ACTIVITY:
The reply should consist of the full listing, repeated word for word.
┄┄┄┄┄┄┄┄┄┄
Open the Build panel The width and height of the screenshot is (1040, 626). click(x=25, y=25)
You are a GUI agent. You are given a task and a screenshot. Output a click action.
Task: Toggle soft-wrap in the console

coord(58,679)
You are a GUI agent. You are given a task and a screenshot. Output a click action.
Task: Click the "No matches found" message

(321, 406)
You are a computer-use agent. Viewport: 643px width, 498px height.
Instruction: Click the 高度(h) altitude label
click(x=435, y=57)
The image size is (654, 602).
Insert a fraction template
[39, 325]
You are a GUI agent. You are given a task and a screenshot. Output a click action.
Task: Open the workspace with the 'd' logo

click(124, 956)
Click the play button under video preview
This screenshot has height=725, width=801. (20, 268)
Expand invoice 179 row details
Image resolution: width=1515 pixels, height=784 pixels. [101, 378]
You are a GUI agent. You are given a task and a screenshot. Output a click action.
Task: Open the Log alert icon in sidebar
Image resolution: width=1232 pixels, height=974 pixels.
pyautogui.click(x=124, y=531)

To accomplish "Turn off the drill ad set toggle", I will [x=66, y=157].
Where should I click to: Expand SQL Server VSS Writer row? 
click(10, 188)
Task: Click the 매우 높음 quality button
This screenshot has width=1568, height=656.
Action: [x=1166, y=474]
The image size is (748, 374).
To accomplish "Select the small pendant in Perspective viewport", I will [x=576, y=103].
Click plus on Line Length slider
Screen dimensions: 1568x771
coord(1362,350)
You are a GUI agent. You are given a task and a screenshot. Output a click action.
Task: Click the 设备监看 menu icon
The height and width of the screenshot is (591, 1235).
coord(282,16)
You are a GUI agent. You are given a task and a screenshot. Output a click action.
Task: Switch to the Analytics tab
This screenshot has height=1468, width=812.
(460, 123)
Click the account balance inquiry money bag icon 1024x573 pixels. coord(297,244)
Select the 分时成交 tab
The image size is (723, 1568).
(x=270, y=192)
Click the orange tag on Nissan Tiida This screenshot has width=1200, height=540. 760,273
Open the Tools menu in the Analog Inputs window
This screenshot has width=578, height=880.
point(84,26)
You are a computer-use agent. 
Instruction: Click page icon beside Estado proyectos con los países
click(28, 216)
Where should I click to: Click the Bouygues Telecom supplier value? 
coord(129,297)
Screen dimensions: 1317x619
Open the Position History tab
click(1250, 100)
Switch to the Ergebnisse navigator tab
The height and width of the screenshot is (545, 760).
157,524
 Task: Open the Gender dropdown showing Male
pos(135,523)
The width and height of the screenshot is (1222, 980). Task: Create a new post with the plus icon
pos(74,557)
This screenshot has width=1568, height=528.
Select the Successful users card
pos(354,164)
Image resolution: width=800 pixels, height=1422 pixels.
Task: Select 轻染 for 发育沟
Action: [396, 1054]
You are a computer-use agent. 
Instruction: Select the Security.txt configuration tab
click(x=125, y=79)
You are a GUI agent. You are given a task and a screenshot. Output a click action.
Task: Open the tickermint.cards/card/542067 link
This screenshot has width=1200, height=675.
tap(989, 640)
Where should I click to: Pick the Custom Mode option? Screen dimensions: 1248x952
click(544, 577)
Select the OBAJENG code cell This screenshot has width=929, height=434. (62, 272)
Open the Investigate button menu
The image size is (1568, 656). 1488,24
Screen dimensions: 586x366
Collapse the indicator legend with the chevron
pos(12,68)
┄┄┄┄┄┄┄┄┄┄
TASK OUTPUT:
Open the Build panel The width and height of the screenshot is (1040, 626). click(x=25, y=25)
You are a GUI agent. You are given a task and a screenshot. Output a click action.
Task: Toggle soft-wrap in the console

coord(58,679)
You are a GUI agent. You are given a task and a screenshot. Output a click action.
Task: Click the "No matches found" message

(321, 406)
You are a computer-use agent. Viewport: 643px width, 498px height.
Instruction: Click the 高度(h) altitude label
click(x=435, y=57)
The image size is (654, 602).
Insert a fraction template
[39, 325]
You are a GUI agent. You are given a task and a screenshot. Output a click action.
Task: Open the workspace with the 'd' logo

click(124, 956)
Click the play button under video preview
This screenshot has height=725, width=801. (20, 268)
Expand invoice 179 row details
Image resolution: width=1515 pixels, height=784 pixels. [101, 378]
You are a GUI agent. You are given a task and a screenshot. Output a click action.
Task: Open the Log alert icon in sidebar
Image resolution: width=1232 pixels, height=974 pixels.
pyautogui.click(x=124, y=531)

To accomplish "Turn off the drill ad set toggle", I will [x=66, y=157].
Where should I click to: Expand SQL Server VSS Writer row? 
click(10, 188)
Task: Click the 매우 높음 quality button
This screenshot has width=1568, height=656.
Action: [x=1166, y=474]
The image size is (748, 374).
To accomplish "Select the small pendant in Perspective viewport", I will [x=576, y=103].
Click plus on Line Length slider
Screen dimensions: 1568x771
coord(1362,350)
You are a GUI agent. You are given a task and a screenshot. Output a click action.
Task: Click the 设备监看 menu icon
The height and width of the screenshot is (591, 1235).
coord(282,16)
You are a GUI agent. You are given a task and a screenshot. Output a click action.
Task: Switch to the Analytics tab
This screenshot has height=1468, width=812.
(460, 123)
Click the account balance inquiry money bag icon 1024x573 pixels. coord(297,244)
Select the 分时成交 tab
The image size is (723, 1568).
(x=270, y=192)
Click the orange tag on Nissan Tiida This screenshot has width=1200, height=540. 760,273
Open the Tools menu in the Analog Inputs window
This screenshot has width=578, height=880.
point(84,26)
You are a computer-use agent. 
Instruction: Click page icon beside Estado proyectos con los países
click(28, 216)
Where should I click to: Click the Bouygues Telecom supplier value? 
coord(129,297)
Screen dimensions: 1317x619
Open the Position History tab
click(1250, 100)
Switch to the Ergebnisse navigator tab
The height and width of the screenshot is (545, 760).
157,524
 Task: Open the Gender dropdown showing Male
pos(135,523)
The width and height of the screenshot is (1222, 980). Task: Create a new post with the plus icon
pos(74,557)
This screenshot has width=1568, height=528.
Select the Successful users card
pos(354,164)
Image resolution: width=800 pixels, height=1422 pixels.
Task: Select 轻染 for 发育沟
Action: [396, 1054]
You are a computer-use agent. 
Instruction: Select the Security.txt configuration tab
click(x=125, y=79)
You are a GUI agent. You are given a task and a screenshot. Output a click action.
Task: Open the tickermint.cards/card/542067 link
This screenshot has width=1200, height=675.
tap(989, 640)
Where should I click to: Pick the Custom Mode option? Screen dimensions: 1248x952
click(544, 577)
Select the OBAJENG code cell This screenshot has width=929, height=434. (62, 272)
Open the Investigate button menu
The image size is (1568, 656). 1488,24
Screen dimensions: 586x366
Collapse the indicator legend with the chevron
pos(12,68)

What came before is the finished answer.